These forward-looking statements relate to, among other things, the following:
our future financial and operating performance and results;
our business strategy;
market prices;
our future use of derivative financial instruments; and
our plans and forecasts.
We have based these forward-looking statements on our current assumptions, expectations and projections about future events.
We use the words may, expect, anticipate, estimate, believe, continue, intend, plan, potential, project, budget and other similar words to identify forward-looking statements. The statements that contain these words
should be read carefully because they discuss future expectations, contain projections of results of operations or our financial condition and/or state other forward-looking information. We do not undertake any obligation to update or
revise any forward-looking statements, except as required by applicable securities laws. These statements also involve risks and uncertainties that could cause our actual results or financial condition to materially differ from our expectations
in this presentation, including, but not limited to:
fluctuations in the prices of oil, natural gas and natural gas liquids;
the availability of oil, natural gas and natural gas liquids;
future capital requirements and availability of financing;
our ability to meet our current and future debt service obligations, including our ability to maintain compliance with our debt covenants;
disruption of credit and capital markets and the ability of financial institutions to honor their commitments;
estimates of reserves and economic assumptions, including estimates related to acquisitions of oil and natural gas properties;
geological concentration of our reserves;
risks associated with drilling and operating wells;
exploratory risks, including those related to our activities in shale formations;
discovery, acquisition, development and replacement of oil and natural gas reserves;
cash flow and liquidity;
timing and amount of future production of oil and natural gas;
availability of drilling and production equipment;
availability of water and other materials for drilling and completion activities;
marketing of oil and natural gas;
political and economic conditions and events in oil-producing and natural gas-producing countries;
title to our properties;
litigation;
competition;
our ability to attract and retain key personnel, including our search for a chief executive officer;
general economic conditions, including costs associated with drilling and operations of our properties;
environmental or other governmental regulations, including legislation to reduce emissions of greenhouse gases, legislation of derivative financial instruments, regulation of hydraulic fracture stimulation and elimination of income
tax incentives available to our industry;
receipt and collectability of amounts owed to us by purchasers of our production and counterparties to our derivative financial instruments;
decisions whether or not to enter into derivative financial instruments;
potential acts of terrorism;
our ability to manage joint ventures with third parties, including the resolution of any material disagreements and our partners ability to satisfy obligations under these arrangements;
actions of third party co-owners of interests in properties in which we also own an interest;
fluctuations in interest rates; and
our ability to effectively integrate companies and properties that we acquire.

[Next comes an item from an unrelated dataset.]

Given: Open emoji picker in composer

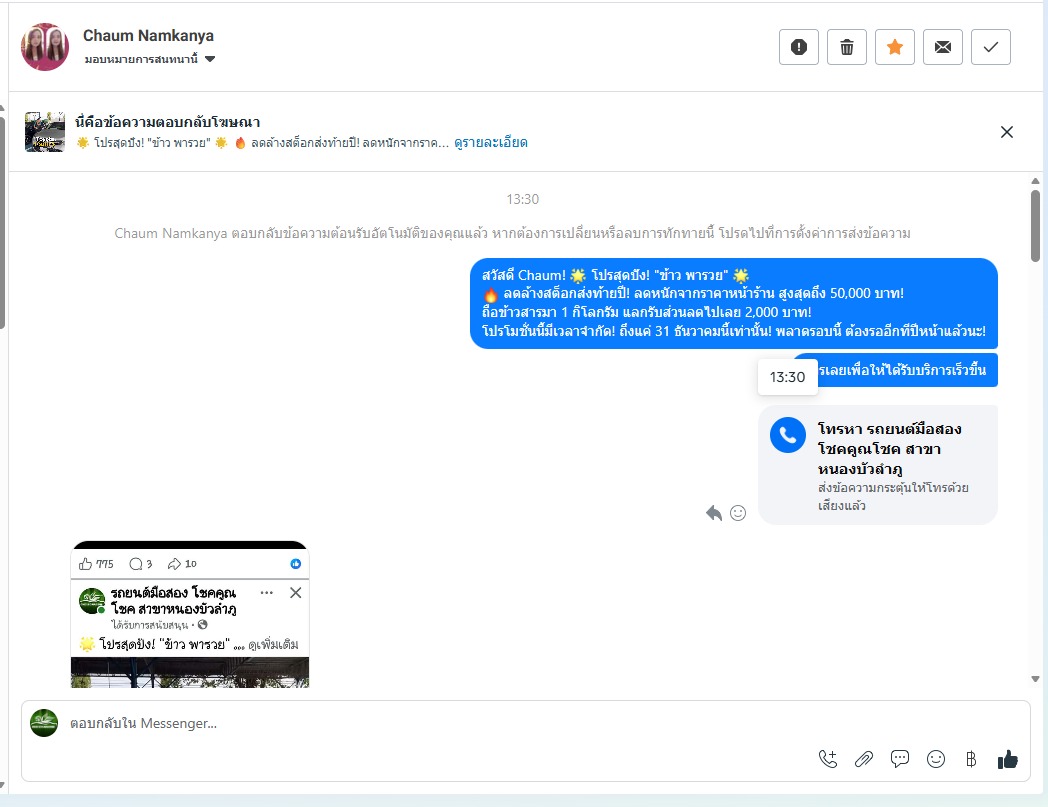Looking at the screenshot, I should [x=936, y=759].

We believe that it is important to communicate our expectations of future performance to our investors. However, events may occur in the future that we are unable to accurately predict, or over which we have no control. We caution users
of the financial statements not to place undue reliance on a forward-looking statement. When considering our forward-looking statements, keep in mind the cautionary statements and the risk factors included in our Annual Report on Form
10-K for the year ended December 31, 2013, filed with the Securities and Exchange Commission, or the SEC, on February 26, 2014 and after February 25, 2015 our annual Report on Form 10-K for the year ended December 31, 2014, and
our other periodic filings with the SEC.
Our revenues, operating results and financial condition substantially depend on prevailing prices for oil and natural gas and the availability of capital from our credit agreement, or the EXCO Resources Credit Agreement. Declines in oil or
natural gas prices may have a material adverse effect on our financial condition, liquidity, results of operations, the amount of oil or natural gas that we can produce economically and the ability to fund our operations. Historically, oil and
natural gas prices and markets have been volatile, with prices fluctuating widely, and they are likely to continue to be volatile.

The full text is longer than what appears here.